The Longest Shortest Time
This award-winning podcast spans the gamut when it comes to parenting. Host Andrea Silenzi takes listeners on a different journey each week. Episode topics range from common themes, such as dealing with infertility issues, to the less traditional material including women who have given birth in a car and polyamorous couples. A recent host change has upset some longtime listeners, while others find the new content enthralling. This poignant, sometimes crazy show is worth a try, especially for expectant or first-time mothers.
This list wouldn’t be complete without mentioning Northeast Ohio Parent’s very own show, aParently Speaking. Host Miriam Conner takes an in-depth look at some of the various topics discussed in the magazine. The connection to Northeast Ohio is what makes this show such a standout. Miriam speaks with greater Cleveland locals such as Jen Toohey from Star 102 and Danielle Dimengo from Akron’s Children’s Hospital. Check out this fun, informative show and you’re sure to hear some familiar voices!
Bring Your Kids!
Podcasts can be fun for kids, too! They offer parents a much-needed break from the daily music rotation of the same 20 songs on the radio. Here are three great shows to listen to with your children.

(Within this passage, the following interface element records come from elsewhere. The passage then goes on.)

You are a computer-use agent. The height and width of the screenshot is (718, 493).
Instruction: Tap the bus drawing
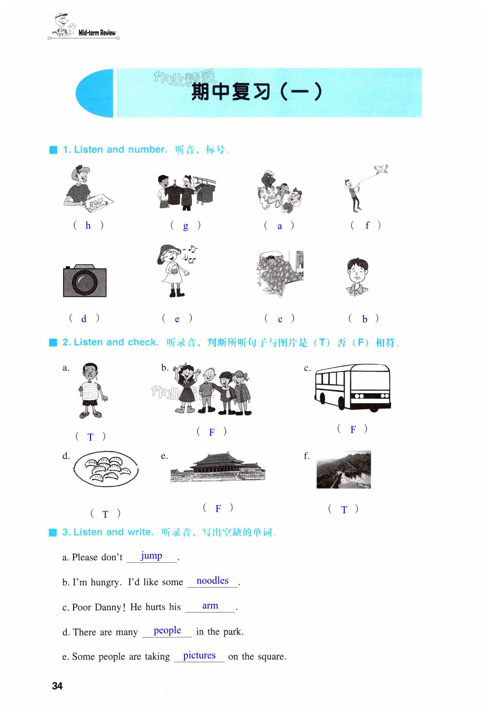pyautogui.click(x=353, y=388)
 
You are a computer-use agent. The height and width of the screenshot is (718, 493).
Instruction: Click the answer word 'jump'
pyautogui.click(x=152, y=556)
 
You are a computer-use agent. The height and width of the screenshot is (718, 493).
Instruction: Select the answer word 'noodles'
pyautogui.click(x=213, y=581)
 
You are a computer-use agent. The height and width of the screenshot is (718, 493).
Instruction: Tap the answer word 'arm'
pyautogui.click(x=210, y=606)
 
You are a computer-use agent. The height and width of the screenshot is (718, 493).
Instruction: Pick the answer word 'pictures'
pyautogui.click(x=199, y=655)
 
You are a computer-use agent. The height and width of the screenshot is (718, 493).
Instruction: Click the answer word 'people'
pyautogui.click(x=167, y=630)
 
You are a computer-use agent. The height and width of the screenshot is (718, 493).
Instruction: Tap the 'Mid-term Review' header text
pyautogui.click(x=97, y=33)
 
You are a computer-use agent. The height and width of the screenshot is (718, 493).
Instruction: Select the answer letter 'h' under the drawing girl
pyautogui.click(x=88, y=225)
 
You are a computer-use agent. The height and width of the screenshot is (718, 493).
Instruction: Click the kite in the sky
pyautogui.click(x=381, y=169)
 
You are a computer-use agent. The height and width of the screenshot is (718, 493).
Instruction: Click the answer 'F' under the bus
pyautogui.click(x=353, y=429)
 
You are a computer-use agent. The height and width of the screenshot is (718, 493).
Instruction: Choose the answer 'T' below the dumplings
pyautogui.click(x=105, y=514)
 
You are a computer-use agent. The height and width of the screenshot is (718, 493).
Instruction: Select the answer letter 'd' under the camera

Imagined Life takes a unique approach, unlike anything you’ve listened to before. The show is part guessing game, part history lesson, and part fantastic storytelling all intertwined into a weekly adventure. Listeners are taken on an exploration through the joys, the sadness, and the moments that defined an individual on their journey to the public eye. Clues are provided along the way to help you guess the identity of each week’s mystery persona. Imagined Life is hard to put into words. You need to listen to this one to genuinely understand. The show is phenomenal for both kids and adults!

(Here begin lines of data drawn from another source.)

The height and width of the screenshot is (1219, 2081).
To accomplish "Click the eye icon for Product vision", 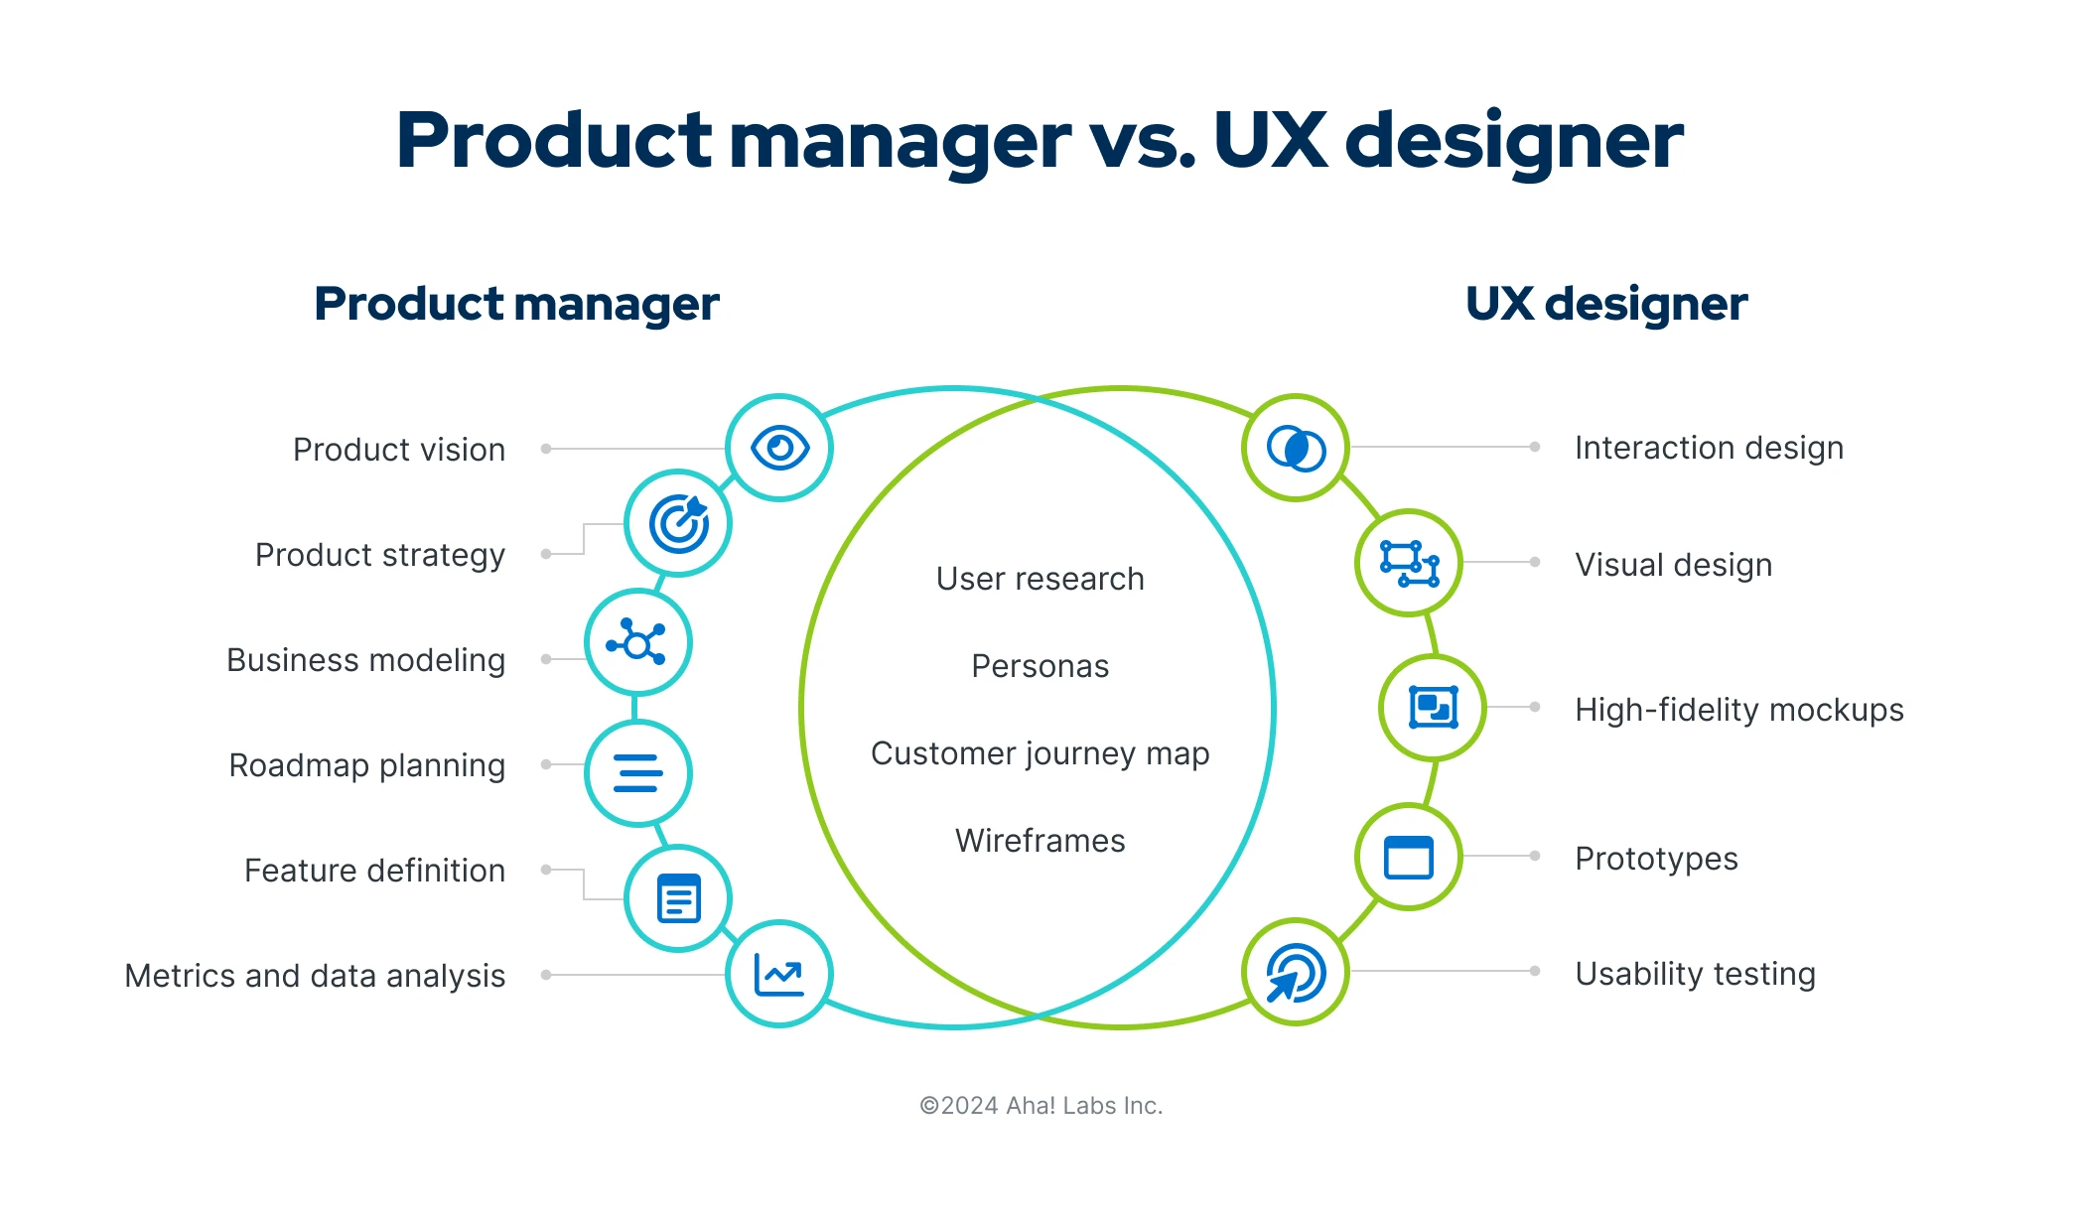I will [779, 448].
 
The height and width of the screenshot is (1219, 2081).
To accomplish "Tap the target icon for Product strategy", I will [678, 523].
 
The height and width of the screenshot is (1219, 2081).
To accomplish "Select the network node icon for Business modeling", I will [637, 642].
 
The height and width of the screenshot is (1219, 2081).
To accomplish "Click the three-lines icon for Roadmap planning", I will [637, 773].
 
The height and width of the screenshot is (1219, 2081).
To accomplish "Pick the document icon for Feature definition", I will [678, 898].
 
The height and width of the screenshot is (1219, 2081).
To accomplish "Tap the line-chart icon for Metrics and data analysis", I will [779, 974].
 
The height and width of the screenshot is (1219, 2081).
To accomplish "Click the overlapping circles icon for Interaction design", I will [1296, 449].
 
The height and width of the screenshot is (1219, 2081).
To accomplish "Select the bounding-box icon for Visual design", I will [1409, 563].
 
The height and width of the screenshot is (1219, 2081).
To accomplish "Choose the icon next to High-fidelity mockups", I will [1433, 708].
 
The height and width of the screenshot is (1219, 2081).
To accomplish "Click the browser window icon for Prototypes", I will [1409, 857].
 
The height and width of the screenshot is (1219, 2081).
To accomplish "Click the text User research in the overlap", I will [1040, 579].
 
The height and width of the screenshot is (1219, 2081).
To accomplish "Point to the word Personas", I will [1040, 666].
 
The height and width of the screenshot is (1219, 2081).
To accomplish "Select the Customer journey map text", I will [1040, 753].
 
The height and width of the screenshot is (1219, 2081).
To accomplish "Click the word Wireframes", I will [1040, 841].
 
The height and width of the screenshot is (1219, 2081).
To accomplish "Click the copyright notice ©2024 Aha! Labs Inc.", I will [1040, 1106].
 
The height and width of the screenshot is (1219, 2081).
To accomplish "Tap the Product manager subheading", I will [516, 304].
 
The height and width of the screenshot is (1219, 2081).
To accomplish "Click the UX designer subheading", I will [1605, 304].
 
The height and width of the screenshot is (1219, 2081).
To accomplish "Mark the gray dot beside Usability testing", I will [1535, 971].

Pickle, from WNYC Studios, had a limited run of six episodes in December of 2017. Those six episodes have fans begging for more, though. The show is summed up by its tagline: “Big Questions for Small People.” It’s an ethics podcast for kids ages 5 to 11. The show provides different “pickles” and asks surprisingly deep questions about those difficult decisions in life. The hosts guide the conversation around things like “Do zoo animals have a good life?” and “When is it ok to tattle — and when is it not?” The shows are fun, engaging, and get children thinking. Pickle is a must listen!
Wow in the World
A relative newcomer to the podcast scene, Wow in the World has garnered a considerable following in the 18 months since it launched. Hosts Guy Raz and Mindy Thomas connect with kids through fun-filled conversations on exploring the world around us through the lens of science, technology and discovery. Wow in the World encourages kids to join a community of other “wowzers” at its website, wowintheworld.com.
Whether you are new to podcasts or a veteran listener, the shows listed above will provide you and your children with educational entertainment. Most smartphones come with a built-in app for searching for podcasts. In case you don’t have one, check out Overcast on iPhone or CastBox for Android phones.
Mike Daugherty is a husband, father of three young children, author, speaker, Google Innovator, and possible Starbucks addict. He is a certified educational technology leader who has served in a variety of roles through his 18-year career in public education. Currently, Mike is the director of technology for the Chagrin Falls Exempted Village School district in Northeast Ohio. His blog, More Than A Tech, offers advice and ideas for parenting in a digital world.